Hearing the news, Ban said: "Receiving this prize is a great honour, and with it, I must be careful. I must continue to listen to the people I work for, in my private residential commissions and in my disaster relief work.
"I see this prize as encouragement for me to keep doing what I am doing - not to change what I am doing, but to grow."
The architect began his career in the office of Arata Isozaka, after being educated in America at the Southern California Institute of Architecture, and then New York's Cooper Union School of Architecture.
He founded his own Tokyo practice in 1985 with little experience and went on to complete a number of residential projects in Japan such as Three Walls (1988), Curtain Wall House (1995) and Naked House (2000).
His first designs for paper-tube structures were used to provide temporary homes for Vietnamese refugees after the Kobe earthquake in 1995. Since then the architect has travelled to sites of natural and man-made disasters around the world to develop low-cost, recyclable shelters for affected communities.
He has also used shipping containers as ready-made elements for permanent and temporary structures.
"Shigeru Ban is a force of nature, which is entirely appropriate in the light of his voluntary work for the homeless and dispossessed in areas that have been devastated by natural disasters," said jury chairman Peter Palumbo.

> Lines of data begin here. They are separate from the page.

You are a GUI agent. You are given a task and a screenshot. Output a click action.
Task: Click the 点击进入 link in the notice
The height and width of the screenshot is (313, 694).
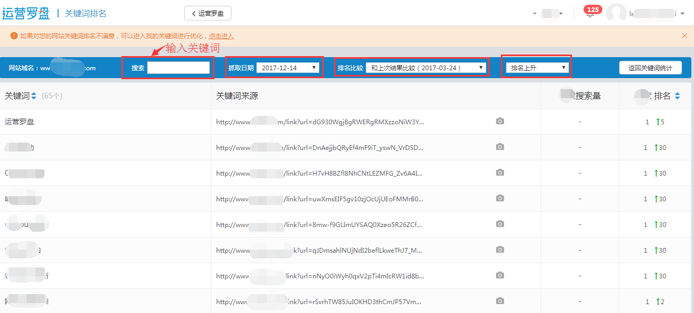pyautogui.click(x=221, y=36)
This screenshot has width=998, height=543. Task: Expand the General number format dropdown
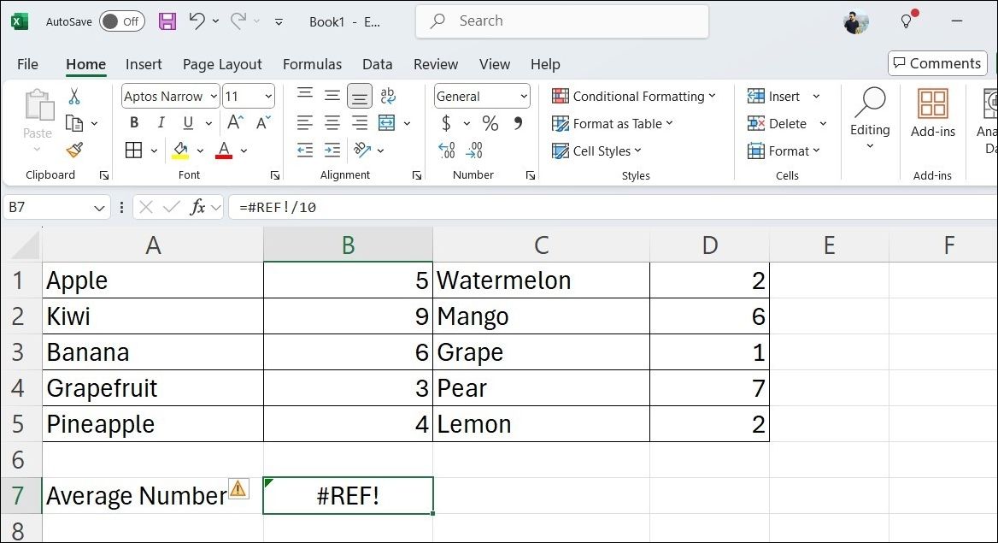coord(524,97)
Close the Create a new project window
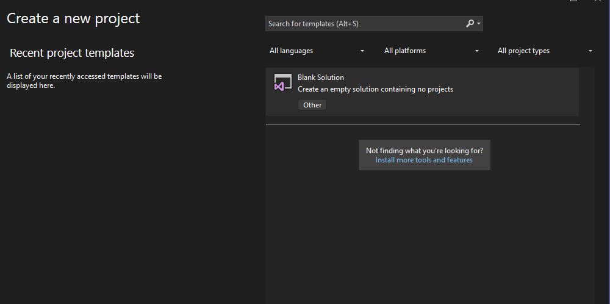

"But he also ticks the several boxes for qualification to the Architectural Pantheon: a profound knowledge of his subject with a particular emphasis on cutting-edge materials and technology, total curiosity and commitment, endless innovation, an infallible eye, an acute sensibility, to name but a few."
Last year Ban completed a temporary cardboard cathedral for Christchurch (2013), after the city's former Anglican cathedral was destroyed by an earthquake. He has also designed an art museum for Aspen, Colorado, that is set to complete this summer.
The Pritzker Prize is presented annually to a living architect in recognition of contributions to both humanity and the built environment through architecture. Ban will receive a $100,000 prize and be presented with a bronze medallion in a ceremony on 13 June at the recently renovated Rijksmuseum in Amsterdam.